Je me remémorai les visions de Doudou Camélia, cette humidité, ce lieu pourrissant où il retenait Suzanne. Depuis le début, les pressentiments de la Guyanaise se vérifiaient…

« Commissaire ?

— Oui.

— Je vais continuer, si vous le permettez. L'analyse phonique n'a rien révélé. Aucun son ou bruit nous permettant de localiser l'endroit. Ce qui confirme la profondeur et l'isolation des galeries. »

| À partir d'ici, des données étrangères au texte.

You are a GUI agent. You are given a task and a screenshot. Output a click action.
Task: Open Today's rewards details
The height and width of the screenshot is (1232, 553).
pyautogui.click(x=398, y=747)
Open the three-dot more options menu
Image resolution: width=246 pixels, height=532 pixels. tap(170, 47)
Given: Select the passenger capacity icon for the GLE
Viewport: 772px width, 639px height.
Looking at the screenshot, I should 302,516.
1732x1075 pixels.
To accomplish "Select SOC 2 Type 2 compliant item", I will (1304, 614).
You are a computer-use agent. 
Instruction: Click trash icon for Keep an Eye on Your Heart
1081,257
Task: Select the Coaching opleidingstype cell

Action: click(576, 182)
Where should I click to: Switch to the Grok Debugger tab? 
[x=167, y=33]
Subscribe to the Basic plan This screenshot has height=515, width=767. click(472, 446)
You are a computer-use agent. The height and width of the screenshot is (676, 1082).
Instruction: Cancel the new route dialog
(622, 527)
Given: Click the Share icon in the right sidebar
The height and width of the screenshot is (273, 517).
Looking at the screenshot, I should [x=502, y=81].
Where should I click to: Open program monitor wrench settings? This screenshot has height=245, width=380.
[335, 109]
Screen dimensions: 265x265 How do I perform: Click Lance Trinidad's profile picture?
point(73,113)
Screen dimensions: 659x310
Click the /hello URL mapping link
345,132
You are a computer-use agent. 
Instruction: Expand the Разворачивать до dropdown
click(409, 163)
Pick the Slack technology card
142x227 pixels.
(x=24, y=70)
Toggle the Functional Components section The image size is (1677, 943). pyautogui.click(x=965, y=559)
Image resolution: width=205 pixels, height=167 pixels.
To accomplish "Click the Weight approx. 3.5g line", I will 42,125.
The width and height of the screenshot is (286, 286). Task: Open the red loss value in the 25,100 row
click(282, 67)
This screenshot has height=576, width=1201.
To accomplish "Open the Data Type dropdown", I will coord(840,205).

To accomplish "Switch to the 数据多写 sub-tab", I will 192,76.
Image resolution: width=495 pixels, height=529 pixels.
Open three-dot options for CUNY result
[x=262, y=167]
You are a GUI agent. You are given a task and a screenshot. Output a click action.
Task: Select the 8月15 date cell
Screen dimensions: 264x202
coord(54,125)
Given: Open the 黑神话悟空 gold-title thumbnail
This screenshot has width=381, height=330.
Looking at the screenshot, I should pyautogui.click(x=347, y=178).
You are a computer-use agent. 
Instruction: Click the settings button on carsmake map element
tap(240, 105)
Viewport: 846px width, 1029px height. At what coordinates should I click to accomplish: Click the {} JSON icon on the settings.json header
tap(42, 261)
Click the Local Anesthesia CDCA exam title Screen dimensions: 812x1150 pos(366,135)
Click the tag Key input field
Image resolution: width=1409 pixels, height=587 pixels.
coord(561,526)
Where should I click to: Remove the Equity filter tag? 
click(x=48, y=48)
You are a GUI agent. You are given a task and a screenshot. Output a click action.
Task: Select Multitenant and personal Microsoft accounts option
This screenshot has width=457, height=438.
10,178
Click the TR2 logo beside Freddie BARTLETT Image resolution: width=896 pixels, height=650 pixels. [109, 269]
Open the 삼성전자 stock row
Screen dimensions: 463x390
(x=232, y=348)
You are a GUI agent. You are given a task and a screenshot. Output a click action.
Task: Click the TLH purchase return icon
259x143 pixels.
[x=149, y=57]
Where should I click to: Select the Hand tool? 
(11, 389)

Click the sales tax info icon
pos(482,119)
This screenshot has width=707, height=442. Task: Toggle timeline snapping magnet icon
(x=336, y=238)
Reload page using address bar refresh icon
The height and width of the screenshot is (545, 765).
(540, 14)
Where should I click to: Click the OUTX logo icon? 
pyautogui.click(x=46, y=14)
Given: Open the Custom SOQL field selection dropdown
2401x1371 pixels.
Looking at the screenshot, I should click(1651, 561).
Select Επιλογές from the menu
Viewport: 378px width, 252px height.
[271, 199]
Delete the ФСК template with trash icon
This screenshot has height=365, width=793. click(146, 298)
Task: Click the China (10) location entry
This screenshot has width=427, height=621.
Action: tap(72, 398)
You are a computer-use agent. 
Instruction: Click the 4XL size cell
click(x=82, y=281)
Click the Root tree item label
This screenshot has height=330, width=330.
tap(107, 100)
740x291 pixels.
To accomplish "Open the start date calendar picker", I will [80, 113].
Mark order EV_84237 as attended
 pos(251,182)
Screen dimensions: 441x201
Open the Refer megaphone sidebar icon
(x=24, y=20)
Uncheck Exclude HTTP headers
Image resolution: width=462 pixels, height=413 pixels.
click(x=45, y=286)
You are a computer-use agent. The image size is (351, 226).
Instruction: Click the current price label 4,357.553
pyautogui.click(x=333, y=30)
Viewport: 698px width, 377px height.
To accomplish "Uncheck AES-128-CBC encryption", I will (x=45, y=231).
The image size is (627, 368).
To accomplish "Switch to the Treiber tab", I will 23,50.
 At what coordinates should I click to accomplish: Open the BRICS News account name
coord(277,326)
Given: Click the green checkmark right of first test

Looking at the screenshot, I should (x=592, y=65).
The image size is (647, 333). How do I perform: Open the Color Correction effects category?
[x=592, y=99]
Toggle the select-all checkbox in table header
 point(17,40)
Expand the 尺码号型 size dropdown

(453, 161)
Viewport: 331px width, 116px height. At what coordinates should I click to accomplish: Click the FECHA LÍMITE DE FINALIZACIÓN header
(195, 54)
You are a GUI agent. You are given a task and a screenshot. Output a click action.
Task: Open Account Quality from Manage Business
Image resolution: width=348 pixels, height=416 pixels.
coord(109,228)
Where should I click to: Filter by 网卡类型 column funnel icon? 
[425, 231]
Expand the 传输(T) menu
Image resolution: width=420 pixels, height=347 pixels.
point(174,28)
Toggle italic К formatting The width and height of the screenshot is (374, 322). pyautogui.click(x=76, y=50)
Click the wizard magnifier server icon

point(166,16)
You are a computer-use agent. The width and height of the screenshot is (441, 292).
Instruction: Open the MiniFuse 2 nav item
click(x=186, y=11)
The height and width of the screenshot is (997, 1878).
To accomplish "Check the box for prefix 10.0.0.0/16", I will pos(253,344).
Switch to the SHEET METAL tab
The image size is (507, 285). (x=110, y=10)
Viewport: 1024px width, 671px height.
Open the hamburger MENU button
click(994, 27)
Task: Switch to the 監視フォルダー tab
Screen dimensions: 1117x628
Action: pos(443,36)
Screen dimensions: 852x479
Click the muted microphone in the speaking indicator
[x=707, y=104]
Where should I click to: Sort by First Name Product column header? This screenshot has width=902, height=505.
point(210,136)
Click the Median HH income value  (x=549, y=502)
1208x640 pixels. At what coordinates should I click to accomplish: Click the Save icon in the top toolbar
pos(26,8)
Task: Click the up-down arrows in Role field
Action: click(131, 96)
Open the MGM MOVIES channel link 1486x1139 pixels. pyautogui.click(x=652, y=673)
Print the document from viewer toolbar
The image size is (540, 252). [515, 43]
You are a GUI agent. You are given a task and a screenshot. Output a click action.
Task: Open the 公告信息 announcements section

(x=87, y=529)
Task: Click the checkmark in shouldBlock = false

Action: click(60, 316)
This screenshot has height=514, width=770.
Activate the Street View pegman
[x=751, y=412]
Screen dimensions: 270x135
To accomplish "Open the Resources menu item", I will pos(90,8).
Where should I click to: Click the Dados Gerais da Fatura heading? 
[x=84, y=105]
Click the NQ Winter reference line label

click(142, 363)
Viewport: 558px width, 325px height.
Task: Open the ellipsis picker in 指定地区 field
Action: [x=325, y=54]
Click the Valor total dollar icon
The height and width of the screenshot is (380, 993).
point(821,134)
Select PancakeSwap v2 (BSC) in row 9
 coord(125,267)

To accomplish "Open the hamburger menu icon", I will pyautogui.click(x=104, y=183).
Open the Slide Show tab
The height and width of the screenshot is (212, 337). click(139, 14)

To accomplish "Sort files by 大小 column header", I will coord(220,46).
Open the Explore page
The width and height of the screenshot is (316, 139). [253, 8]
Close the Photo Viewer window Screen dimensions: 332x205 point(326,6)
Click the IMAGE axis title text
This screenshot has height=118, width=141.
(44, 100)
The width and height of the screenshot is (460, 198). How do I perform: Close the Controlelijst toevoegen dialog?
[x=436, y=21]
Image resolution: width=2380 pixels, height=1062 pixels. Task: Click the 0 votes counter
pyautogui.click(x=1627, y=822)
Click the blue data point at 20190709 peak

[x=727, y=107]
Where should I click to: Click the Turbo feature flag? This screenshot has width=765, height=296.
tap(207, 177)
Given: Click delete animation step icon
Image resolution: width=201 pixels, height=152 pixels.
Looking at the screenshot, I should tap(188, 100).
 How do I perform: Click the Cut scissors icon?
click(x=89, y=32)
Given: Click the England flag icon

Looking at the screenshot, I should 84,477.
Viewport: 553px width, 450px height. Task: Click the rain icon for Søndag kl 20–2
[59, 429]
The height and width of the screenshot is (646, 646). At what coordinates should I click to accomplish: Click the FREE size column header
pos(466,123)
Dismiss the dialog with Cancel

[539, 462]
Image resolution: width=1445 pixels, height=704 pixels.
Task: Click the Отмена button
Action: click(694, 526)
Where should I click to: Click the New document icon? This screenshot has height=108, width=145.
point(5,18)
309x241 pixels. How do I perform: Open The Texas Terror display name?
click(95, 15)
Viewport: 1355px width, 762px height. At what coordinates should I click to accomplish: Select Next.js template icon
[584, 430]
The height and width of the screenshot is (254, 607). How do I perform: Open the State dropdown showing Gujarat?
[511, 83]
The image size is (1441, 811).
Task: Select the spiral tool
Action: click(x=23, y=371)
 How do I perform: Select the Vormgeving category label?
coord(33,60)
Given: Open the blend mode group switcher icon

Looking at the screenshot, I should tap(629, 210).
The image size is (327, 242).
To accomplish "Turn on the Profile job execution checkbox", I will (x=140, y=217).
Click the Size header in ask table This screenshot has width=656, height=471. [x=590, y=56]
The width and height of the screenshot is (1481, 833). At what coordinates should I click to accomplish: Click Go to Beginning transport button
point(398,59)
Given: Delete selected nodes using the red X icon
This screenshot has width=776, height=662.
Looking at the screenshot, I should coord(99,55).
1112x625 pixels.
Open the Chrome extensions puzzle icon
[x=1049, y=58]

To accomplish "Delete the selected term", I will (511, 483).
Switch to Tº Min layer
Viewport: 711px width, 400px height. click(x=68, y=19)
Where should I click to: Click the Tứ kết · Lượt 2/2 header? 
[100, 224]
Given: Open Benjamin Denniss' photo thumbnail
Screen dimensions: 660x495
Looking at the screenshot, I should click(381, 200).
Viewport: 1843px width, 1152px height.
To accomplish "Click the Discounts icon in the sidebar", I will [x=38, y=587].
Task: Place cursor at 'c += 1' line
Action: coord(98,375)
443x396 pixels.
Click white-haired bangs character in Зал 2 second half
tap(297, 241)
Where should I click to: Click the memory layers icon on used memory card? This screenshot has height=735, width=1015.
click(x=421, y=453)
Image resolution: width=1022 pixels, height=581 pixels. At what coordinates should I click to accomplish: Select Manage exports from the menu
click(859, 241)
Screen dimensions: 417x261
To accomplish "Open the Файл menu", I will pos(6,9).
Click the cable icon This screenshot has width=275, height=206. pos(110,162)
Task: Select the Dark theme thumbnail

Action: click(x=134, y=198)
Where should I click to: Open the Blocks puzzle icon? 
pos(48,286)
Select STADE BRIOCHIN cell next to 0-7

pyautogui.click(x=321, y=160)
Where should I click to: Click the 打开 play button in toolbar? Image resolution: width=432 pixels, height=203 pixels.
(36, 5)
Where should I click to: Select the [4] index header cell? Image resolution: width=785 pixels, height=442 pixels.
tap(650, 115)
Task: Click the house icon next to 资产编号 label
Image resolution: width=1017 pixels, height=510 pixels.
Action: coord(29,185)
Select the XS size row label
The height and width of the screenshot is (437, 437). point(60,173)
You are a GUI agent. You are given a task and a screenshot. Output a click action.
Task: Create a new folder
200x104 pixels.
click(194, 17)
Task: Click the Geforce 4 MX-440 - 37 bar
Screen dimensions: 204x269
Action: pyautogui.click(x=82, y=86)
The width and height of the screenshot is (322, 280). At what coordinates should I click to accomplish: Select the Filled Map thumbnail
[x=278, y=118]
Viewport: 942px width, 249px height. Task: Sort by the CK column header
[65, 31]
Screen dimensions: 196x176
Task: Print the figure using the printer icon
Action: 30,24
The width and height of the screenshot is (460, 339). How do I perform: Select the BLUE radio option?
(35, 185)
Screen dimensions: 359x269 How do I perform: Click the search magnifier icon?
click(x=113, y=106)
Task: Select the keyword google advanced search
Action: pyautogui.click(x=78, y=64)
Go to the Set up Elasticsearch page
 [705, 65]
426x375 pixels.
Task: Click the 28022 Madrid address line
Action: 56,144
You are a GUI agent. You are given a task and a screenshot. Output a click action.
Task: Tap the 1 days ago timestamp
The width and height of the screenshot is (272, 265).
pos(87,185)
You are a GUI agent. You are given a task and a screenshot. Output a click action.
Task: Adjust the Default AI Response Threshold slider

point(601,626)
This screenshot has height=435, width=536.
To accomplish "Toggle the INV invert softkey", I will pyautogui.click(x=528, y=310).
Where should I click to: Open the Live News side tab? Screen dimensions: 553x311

Il but un verre d'eau et m'en proposa un que je refusai. Il plia ensuite le gobelet et le jeta dans une corbeille. « Chacun des films dure une demi-heure. D'après les dates au bas de l'écran, les prises de vues sont espacées d'environ un mois, ce, à partir d'avril 2002. Normalement, vous auriez dû découvrir six films, votre femme ayant été enlevée voilà plus de six mois. Soit ce Dulac les dissimulait ailleurs, soit, pour une raison ou une autre, les derniers épisodes ne lui sont pas parvenus.

— Nous les retrouverons chez les autres salauds… Ces hommes respectables… aux noms inscrits sur la disquette…

— Heu… En fait, d'autres images indiquent, à en juger par les marques sur les bras de votre femme, qu'il la drogue régulièrement. Sur la plupart des scènes, elle est bâillonnée et attachée, ce qui l'empêche d'émettre le moindre signe. Cependant, nous avons remarqué deux faits particulièrement troublants. Premier point, voyez-vous ce petit crucifix, situé au-dessus du lit ? »

J'acquiesçai. Artemis changea de photo. « Et maintenant, que constatez-vous ?

— On dirait qu'il a été retourné… On ne voit plus la gravure du Christ, contrairement à l'image précédente. La gravure se trouve désormais côté mur.

— Exact. Et ça continue de cette façon sur une bonne partie du premier film. Sur les autres vidéos, cette croix a disparu, ce qui tend à prouver que le tueur s'en est aperçu.

— Qu'est-ce que cela signifie ?

— Nous l'ignorons… C'est pour cette raison que nous comptions sur votre présence. Cherchait-elle, par ces inversions, à représenter un symbole, une certaine dualité ? Nuit et jour ? Lune et soleil ? Noir et blanc ?

— Je ne comprends pas, désolé… Vous aviez dit qu'il y avait un deuxième point ? »

Il se leva et s'empara du premier épisode. « Sur ce CD, le regard de votre femme, de temps en temps, devient fuyant.

— Comment ça ?

— Ses pupilles partent d'un coup sur la gauche et se remettent en place, un peu comme une maladie des muscles oculaires que l'on appelle nystagmus. »

Je me levai de ma chaise et lui arrachai le CD ROM des mains avant de l'enfoncer dans le lecteur. « Montrez-moi ! »

Il cliqua sur avance rapide avec la souris, fit marche arrière et se cala sur une scène où la caméra, posée sur un pied, filmait ma femme en train d'uriner dans un pot métallique. Le tressaillement de l'œil fut très bref, presque imperceptible. L'ingénieur accéléra… Lecture… Nouveau mouvement des yeux.